I have a string of two words in hex that i need to convert to ascii the only problem is that there is NULL chars in the string between each letter and 3 NULL chars to identify the end of each word
for example:
68 00 65 00 6c 00 6c 00 6f 00 00 00 77 00 6f 00 72 00 6c 00 64 00 00 00
would translate to:
hello world
Is there a quick streamlined function to convert the string and return each word to their own destination buffers and replace the 3 NULLS to terminate each string
There are many solutions to this. Maybe you should use the szappend macro to append them one by one in a temporary buffer
EDIT: Errr, I didn't read you post very well I believe. Those look like 2 unicode zstrings. There are unicode functions in masmlib.
the problem i run into is that the nulls terminate the string when trying to convert
so instead of returning 'hello' it just returns 'h'
Quote from: ChillyWilly on September 13, 2008, 08:43:19 AM
the problem i run into is that the nulls terminate the string when trying to convert
so instead of returning 'hello' it just returns 'h'
Use the unicode functions, not the asciiz functions. These are 2 unicode strings.
is there a function in masm that returns the string?
i dont know which unicode function will return them to ascii
and separate both words
in delphi i would do this
function ConvertDataToAscii(Buffer: pointer; Length: Word): string;
var
Iterator: integer;
AsciiBuffer: string;
begin
AsciiBuffer := '';
for Iterator := 0 to Length - 1 do
begin
if char(pointer(integer(Buffer) + Iterator)^) in [#32..#127] then
AsciiBuffer := AsciiBuffer + ' ' + char(pointer(integer(Buffer) + Iterator)^) + ' '
else
AsciiBuffer := AsciiBuffer + ' . ';
end;
Result := AsciiBuffer;
end;
chilly,
You need to know what the text format is and what you want it to end up as. Normal unicode does not use 00 00 as a word separator so it tends to look like a unicode list with zero separation and zero termination which makes it difficult to process as you don't know where the text end is.
If you could get it to be consistent its an easy enough algorithm to write.
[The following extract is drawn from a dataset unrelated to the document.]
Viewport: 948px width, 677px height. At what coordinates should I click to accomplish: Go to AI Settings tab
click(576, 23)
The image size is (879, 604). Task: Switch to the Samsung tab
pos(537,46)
The form that would be useful is like the common dialog box path word pairs that are zero separated and double zero terminated.
its a string in the registry
invoke WideCharToMultiByte, CP_ACP, 0, addr Source, -1, addr Destination, ecx, NULL, NULL
only returns the first strin "hello"
is there a way to seperate the two unicode strings from the string before calling WideCharToMultiByte
Quote from: ChillyWilly on September 13, 2008, 05:48:52 PM
invoke WideCharToMultiByte, CP_ACP, 0, addr Source, -1, addr Destination, ecx, NULL, NULL
only returns the first strin "hello"
is there a way to seperate the two unicode strings from the string before calling WideCharToMultiByte
add the length of the string to source and then call widechar again
ChillyWilly,
Quote
I have a string of two words in hex that i need to convert to ascii
the only problem is that there is NULL chars in the string between each letter
and 3 NULL chars to identify the end of each word ( ? )
for example:
68 00 65 00 6c 00 6c 00 6f 00 00 00 -> means hello (end in 00 00)
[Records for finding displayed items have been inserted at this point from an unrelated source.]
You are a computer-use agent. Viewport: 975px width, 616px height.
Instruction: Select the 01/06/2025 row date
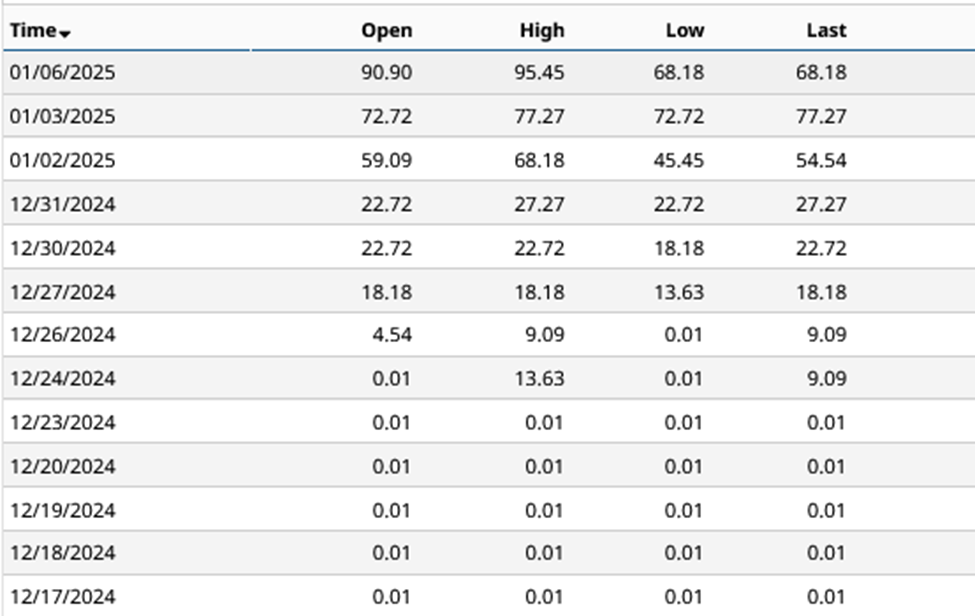62,73
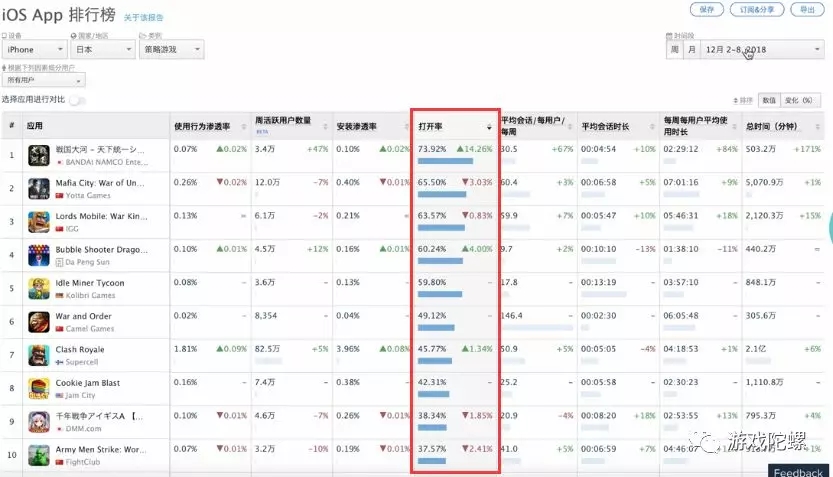Sort by the 打开率 column arrow
This screenshot has height=477, width=833.
[489, 127]
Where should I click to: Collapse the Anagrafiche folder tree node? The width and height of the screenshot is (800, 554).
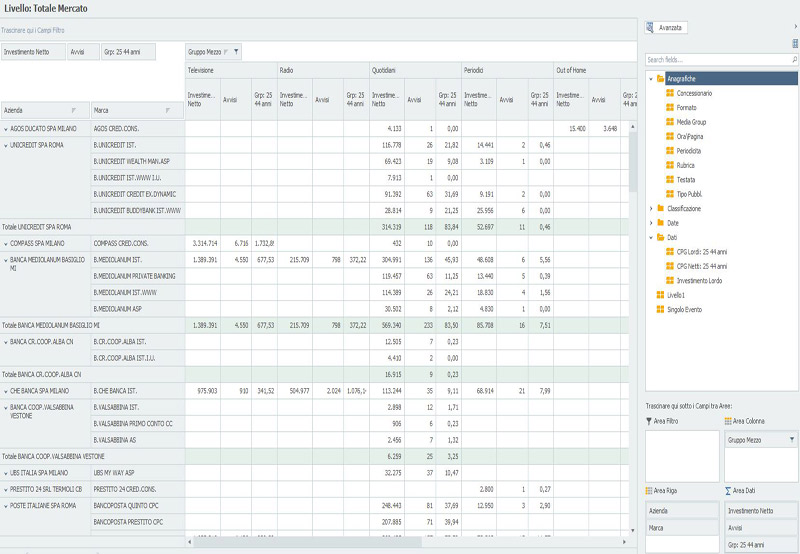click(x=651, y=78)
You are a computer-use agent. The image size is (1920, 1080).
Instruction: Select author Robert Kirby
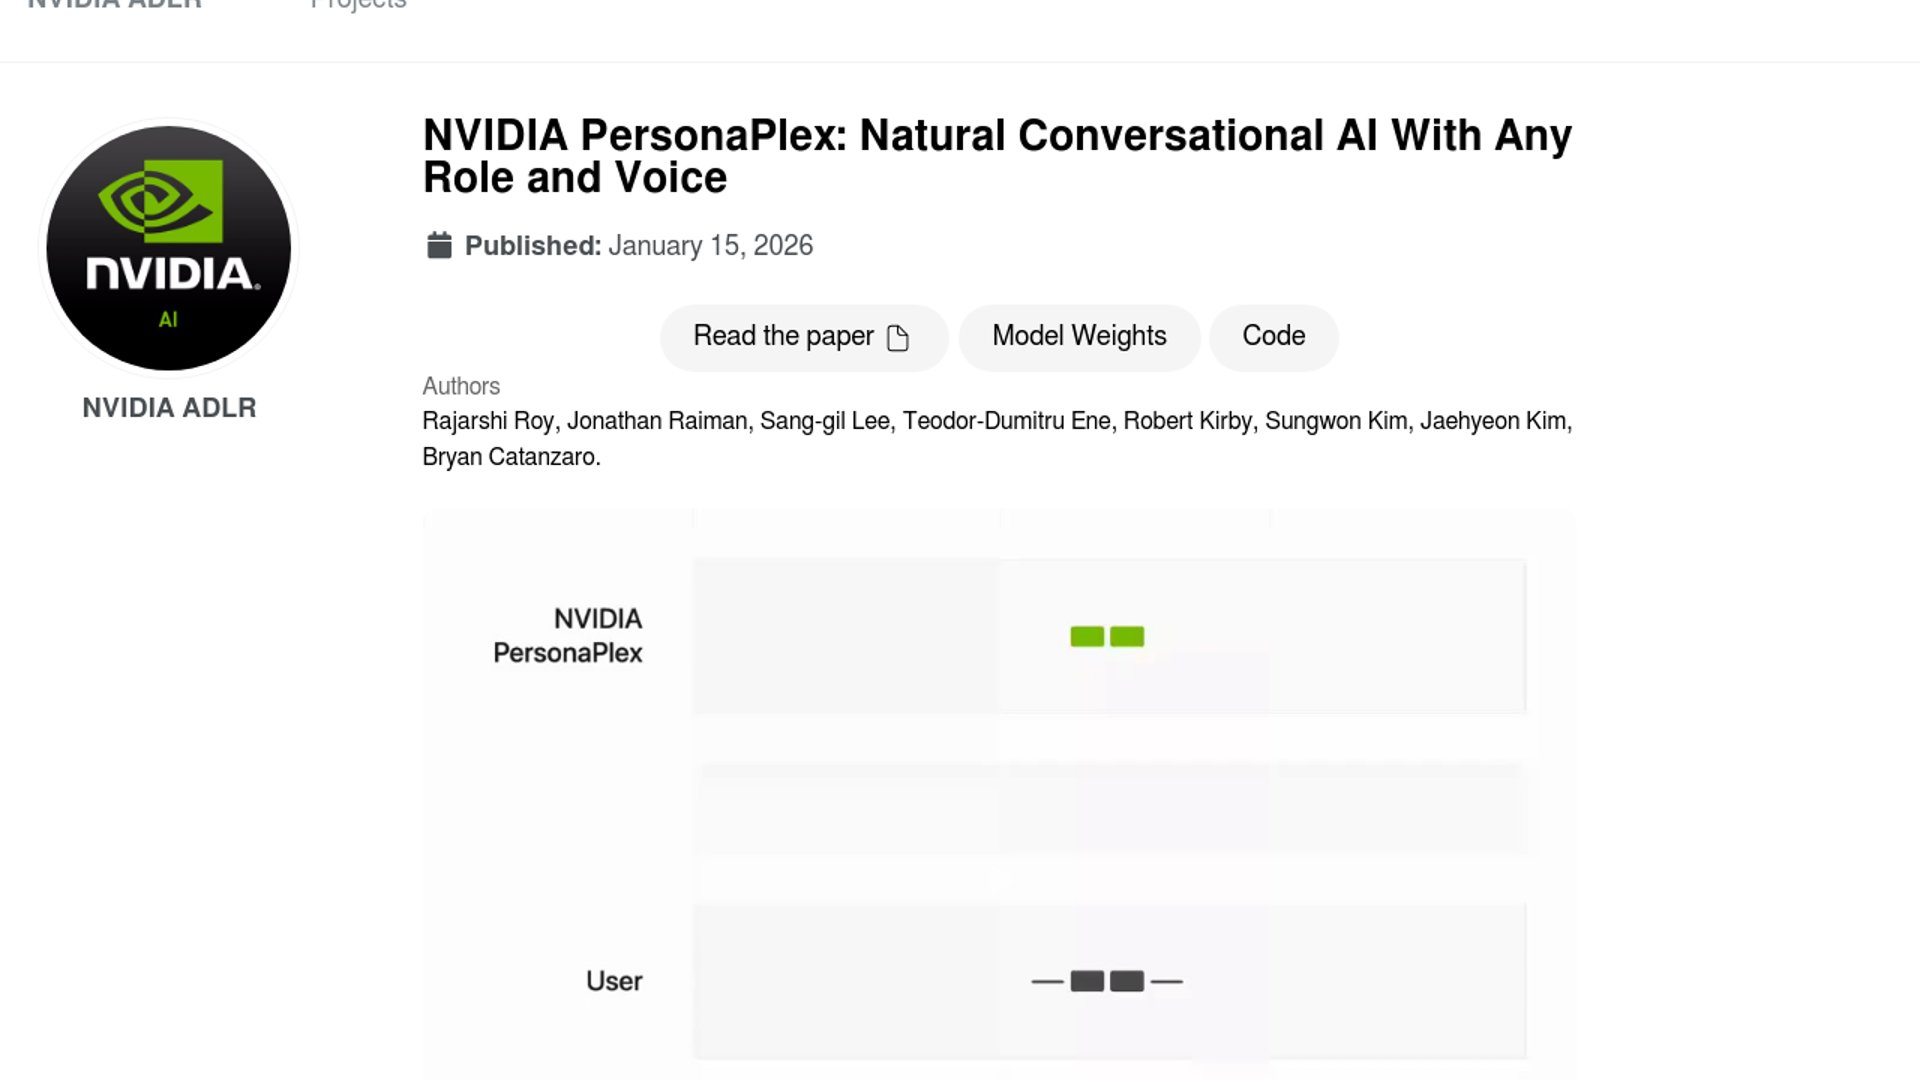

77 00 6f 00 72 00 6c 00 64 00 00 00 -> " world (end in 00 00)
;-----------------------------------------------------------------------
1st: each char is 1 word: ex: 68 00 is the char "h". Yes ?
So, each text word (ex: "hello") ends in one word 00 00. Yes ?
This is the way we can see your problem. 2nd: now, you want to convert each word (ex: 68 00 ) to byte
and return each text word to its own destination buffer
So, we should have 2 destination buffers
You can do this with the code below. Each buffer ends with 00
; «««««««««««««««««««««««««««««««««««««««««««««««««««««««««««««««««««««««««
.data
_unicode db 68h, 00, 65h, 00, 6ch, 00, 6ch, 00, 6fh, 00, 00, 00 ; text word 1
db 77h, 00, 6fh, 00, 72h, 00, 6ch, 00, 64h, 00, 00, 00 ; text word 2
_ascii1 db 120 dup (?) ; buffer for text word 1
_ascii2 db 120 dup (?) ; buffer for text word 2
.code
; ««««««««««««««««««««««««««««««««««««««««««««««««««««««
mov edi, offset _ascii1 ; buffer for text word 1
mov esi, offset _unicode
;
@@: movzx eax, word ptr [esi]
mov byte ptr [edi], al
add esi, 2
inc edi
cmp ax, 0
jne @B
mov edi, offset _ascii2 ; buffer for text word 2
@@: movzx eax, word ptr [esi]
mov byte ptr [edi], al
add esi, 2
inc edi
cmp ax, 0
jne @B
;»»»»»»»»»»»»»»»»»»»»»»»»»»»»»»»»»»»»»»»»»»»»»»
Have o good work
RuiLoureiro
Alright, it is my turn for the stupid question of the day.
Why are the zeroes in there at all? I use the method described by Hutch in my tables. Using his method it is a simple matter to step around each zero ands test for another zero. if no, then decode another word, concatenate it to the string you are building and so on. You could, also, replace the zeroes with spaces if you are truly building a string.
--Paul
ChillyWilly,
This is a unicode string array. The first string is "hello" and the second string is "world"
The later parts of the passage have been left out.